“My favorite garment is the one I invent for a life that does not yet exist,” he’s often quoted saying, “the world of tomorrow.”
A designer of ensembles, he dreamed up domed glass helmets and architectural hats in punchy, block color. He produced otherworldly outfits and captured the public imagination for a day when space travel might be commonplace.
American actress Raquel Welch in a futuristic outfit featuring a mini skirt and scarf in blue plastic, worn with a perspex visor, circa 1967. Credit: Terry O’Neill Courtesy of Iconic Images
Born in Italy as the youngest of 10 siblings, Cardin moved to France as a young child when his family fled to Saint-Étienne to escape fascism. He worked several part-time jobs as a student, including work with a tailor, before leaving for Paris in 1945 with dreams of becoming a couturier.
Once there, he worked for the House of Paquin and Elsa Schiaparelli, and later worked under Christian Dior during the “New Look” era, before striking out to establish his own couture house in 1950. His elegant designs found patrons among wealthy socialites and the likes of US First Lady Jacqueline Kennedy. On the screen and in magazines, meanwhile, Jeanne Moreau, Brigitte Bardot and Mia Farrow telegraphed his talents to a mainstream pop audience.
It was Cardin’s early tutelage in traditional tailoring that allowed him to deftly deconstruct conventions in the futuristic designs that became his trademark. By the late 1950s, he had created his first menswear collection, later designing an iconic collection of collarless suits for The Beatles.
Pierre Cardin developing his “Computer” coat, 1980. Credit: Courtesy of Archives Pierre Cardin
The 1964 launch of Cardin’s Cosmocorps collection, complete with brightly colored jumpsuits and unitards, went on to inspire the unisex uniforms of the “Star Trek” crew. His distinctive aesthetic was even aped the animated television show “The Jetsons,” when the family matriarch, Judy, sports a fabulous “Pierre Martian original” complete with soaring collar and illuminating bodice — a feature that would indeed make its way into Cardin’s designs by 1968, with his battery-powered “robe electronique.”

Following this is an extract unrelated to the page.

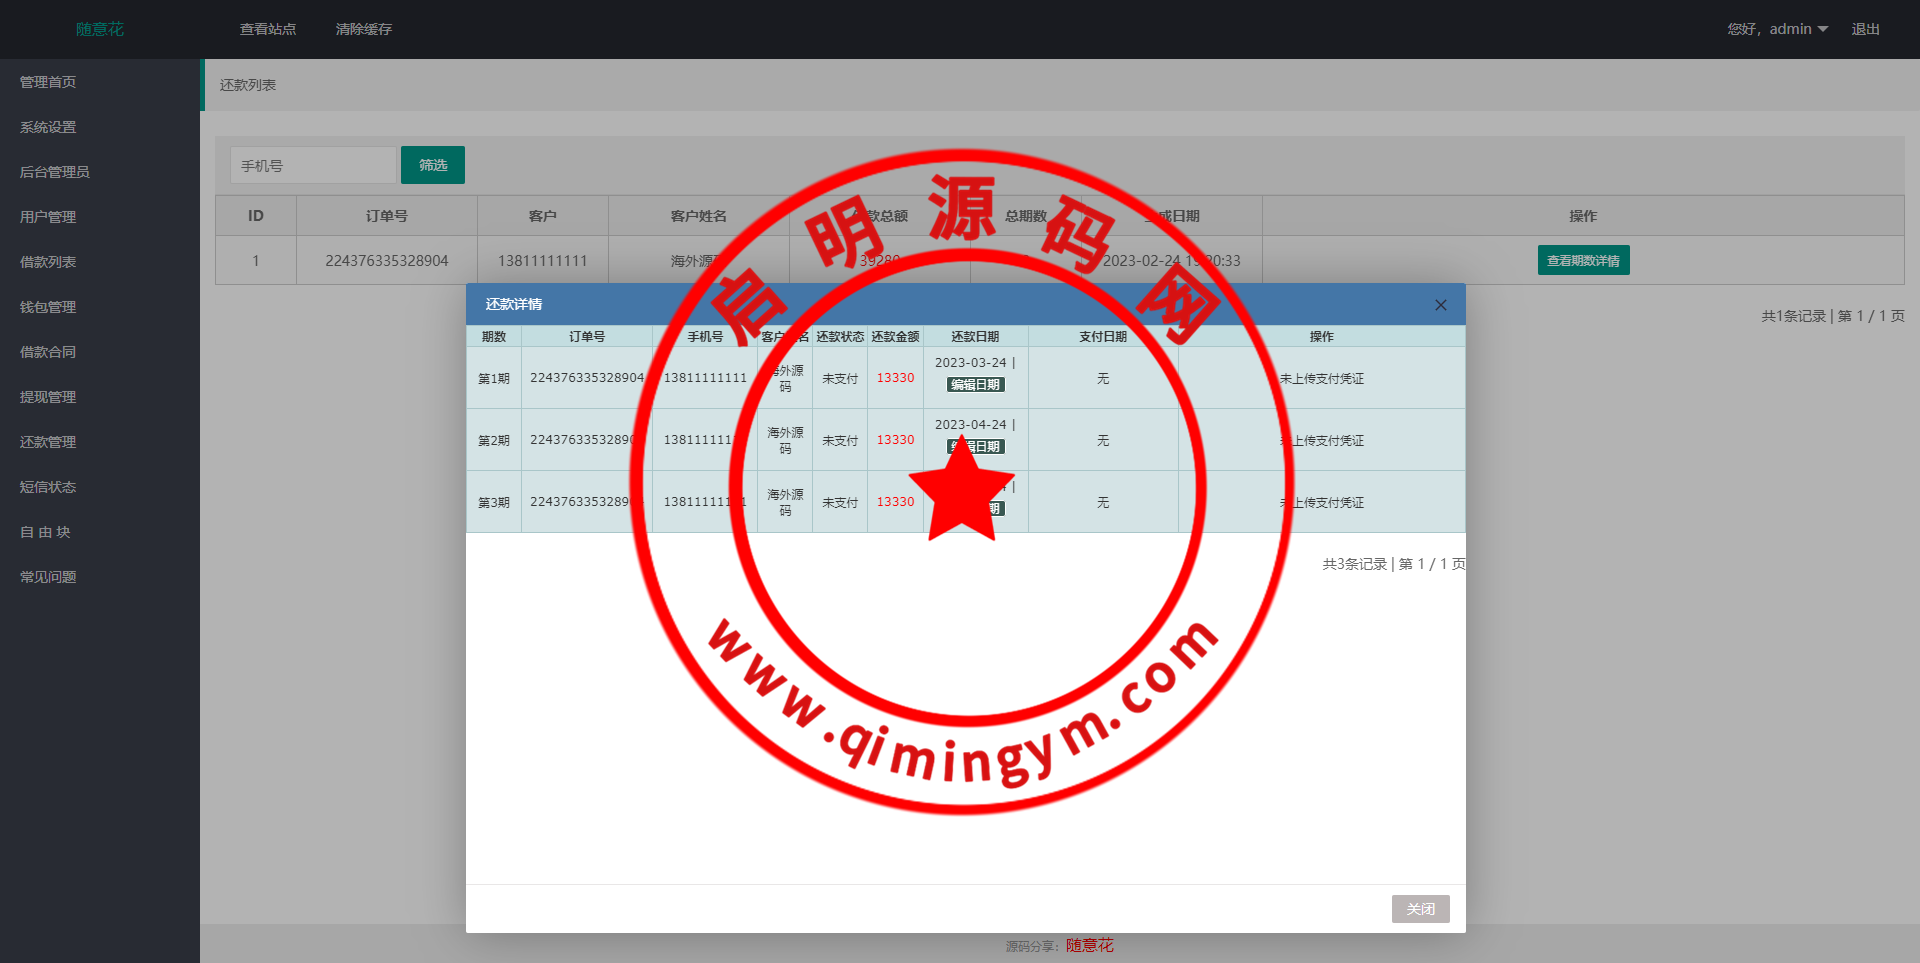Image resolution: width=1920 pixels, height=963 pixels.
Task: Open the admin user dropdown menu
Action: click(x=1777, y=29)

“Pierre had started following the whole space race from the 1950s onward, and it really coincided with the development of his career,” said Matthew Yokobosky, curator of “Future Fashion,” a new career retrospective focused on Cardin’s couture pieces. “He’d been working on those silhouettes, creating these fantasies. Cardin is often talked about in the same breath as André Courrèges, Emanuel Ungaro (and) Paco Rabanne, but had these huge breakout moments where his work really defined a sense that stood apart from everything else.”
“He went to NASA’s Houston headquarters in 1969, right after they had landed and returned from the moon, so it wasn’t this fantasy anymore,” said Yokobosky. “He tried on Neil Armstrong’s spacesuit, (he was) one of the few civilians to ever do so.”
Pierre Cardin wearing an Apollo 11 space suit, 1969. Credit: Courtesy of Archives Pierre Cardin
Even at the age of 97, Cardin’s gaze remains fixed on the future: “In 2069, we will all walk on the moon or Mars wearing ‘Cosmocorps’ ensembles,” he predicts. “Women will wear Plexiglas cloche hats and tube clothing, men will wear elliptical pants and kinetic tunics.”
At the time, Cardin’s mid-century visions presented a decidedly optimistic future defined by the possibility of progress, experimentation and exploration. Viewed today, his work offers a wonderfully peculiar portrait of the unknown and a welcome analgesic to the current climate of fear.
“What people thought the future looked like in the ’60s is not what we think the future is going to look like today, because it’s a different society, but he made a step forward,” said Yokobosky. “We may not all be wearing (his visions) today, but Cardin was radical, and bold enough to make people take risks and wonder: What else could there be in the future?”